Hay una segunda clase de recuerdos que sirven para la conservación de la especie. En un sentido amplio son los recuerdos políticos. También los animales superiores y otros inferiores disponen de esta ciencia. Y estos recuerdos, deben ser mucho más importantes, porque la naturaleza, o el demiurgo que la controla, ha dispuesto que se transmitan de un modo mecánico, mucho más fiable que la palabra escrita. Así las abejas, sin ir a ninguna universidad, saben construir panales, libar las flores, defender la colmena con sus aguijones.

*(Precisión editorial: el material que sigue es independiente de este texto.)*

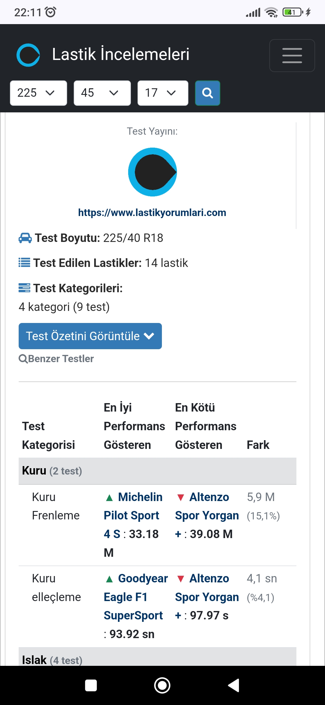Open Goodyear Eagle F1 SuperSport link

tap(136, 597)
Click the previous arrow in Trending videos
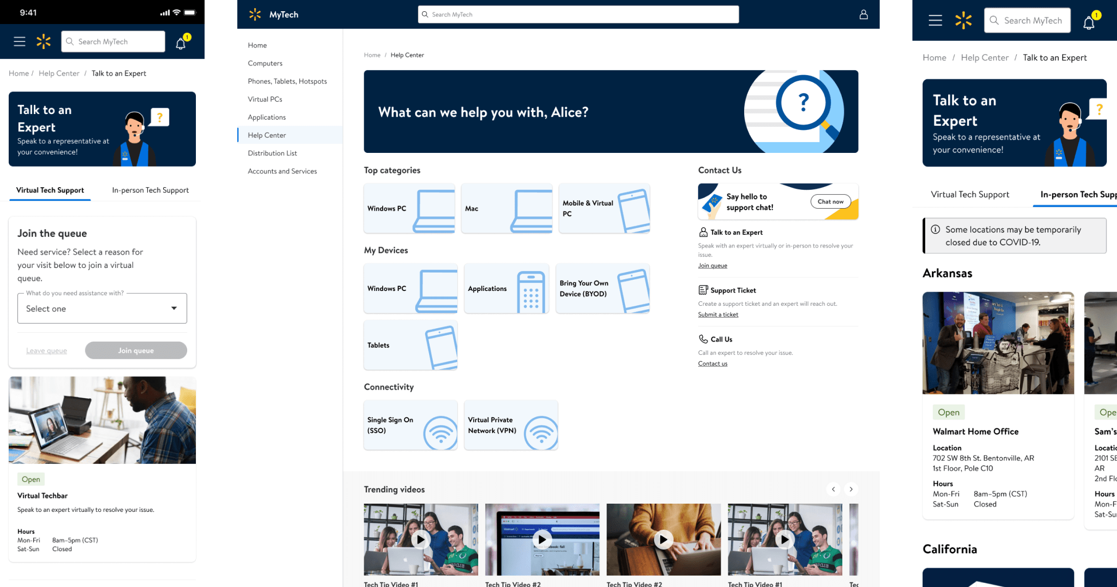The image size is (1117, 587). click(x=833, y=489)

Es curioso que esta transmisión matemática o geométrica haya sido negada al hombre que, en cambio, posee el poder de la reflexión: Yo no sé lo que sabían mis ancestros, ni siquiera sé ya lo que supe una vez. El olvido, que es otra forma de recuerdo, el no-recuerdo, el negativo que es uno con todo lo positivo, puede ser también una herramienta de supervivencia: tal vez no seríamos capaces de sobrevivir a la acumulación vívida de todos los dolores experimentados.

Puede que el demiurgo lo haya dispuesto así para que podamos usar, poseer, la libertad. Si no sabemos exactamente que hacer, tenemos que elegir. Grandeza y miseria juntas. Ignorancia y libertad en un extraño binomio. Otro asunto es el condicionamiento de la elección: ¿Condicionan los recuerdos nuestra respuesta?

Desde el siglo de las luces parecemos empeñados en que cada uno sepa más. La sociedad lo necesita para progresar. Pero ese aprendizaje es frustrante porque ya no hay cabeza en la que quepa todo lo que se puede saber. Y además, olvidamos indiscriminadamente. Peor, cuanto mayor es el nivel de lo potencialmente recordable más fácilmente se olvida. Horas de esfuerzo en la juventud para adquirir un saber acaban en la conciencia de que una vez supimos algo y ahora no sabemos nada.

El recuerdo político es deleznable: se nos desgasta según lo usamos, como los nombres de la “Filosofía del espíritu” de Hegel, pero ese desgastarse no produce algo de naturaleza superior. ¿O si?

Por último hay otra clase de recuerdos. Son aquellos que han dejado los sentimientos, que, a su vez, son también sentimientos en sí. Estos son los absolutamente inútiles. No sólo no valen para conservar nuestra vida animal sino que a veces la destruyen. No valen para construir una sociedad más estable. Pero quizás son los recuerdos más auténticos, los más humanos. Una parte de la vertiente estética del espíritu; los que dan su color definitivo al “gnoseyon”, ese plano inclinado virtual sobre el que caen los recuerdos y por el que se deslizan camino del olvido, dejando tras su viscosidad colores iridiscentes cuyo reflejo es la conciencia de nuestra individualidad pensante.

Esos “recuerdos de sentimientos” tienen vocación de eternidad. Quieren vivir sin el recordante, sin memoria. Y de este deseo de pervivencia nace el arte: un grito desgarrado que se deshace de la voz que lo profiere, que quiere transmitir sin límites, para el que el genio sólo lo fue un momento y desapareció.

Esta vibración tiene sus armónicos, los exabruptos de los no-genios, a los que la belleza de todo tiempo y todo lugar les está vedada. Menores. Pero entrañables.

Valdría la pena que todos diéramos libertad a esas partes de nos, que nos parecen hijos pero no son sino un eco de una realidad más profunda en la que nuestra identidad adquiere su verdadera importancia, es decir ninguna.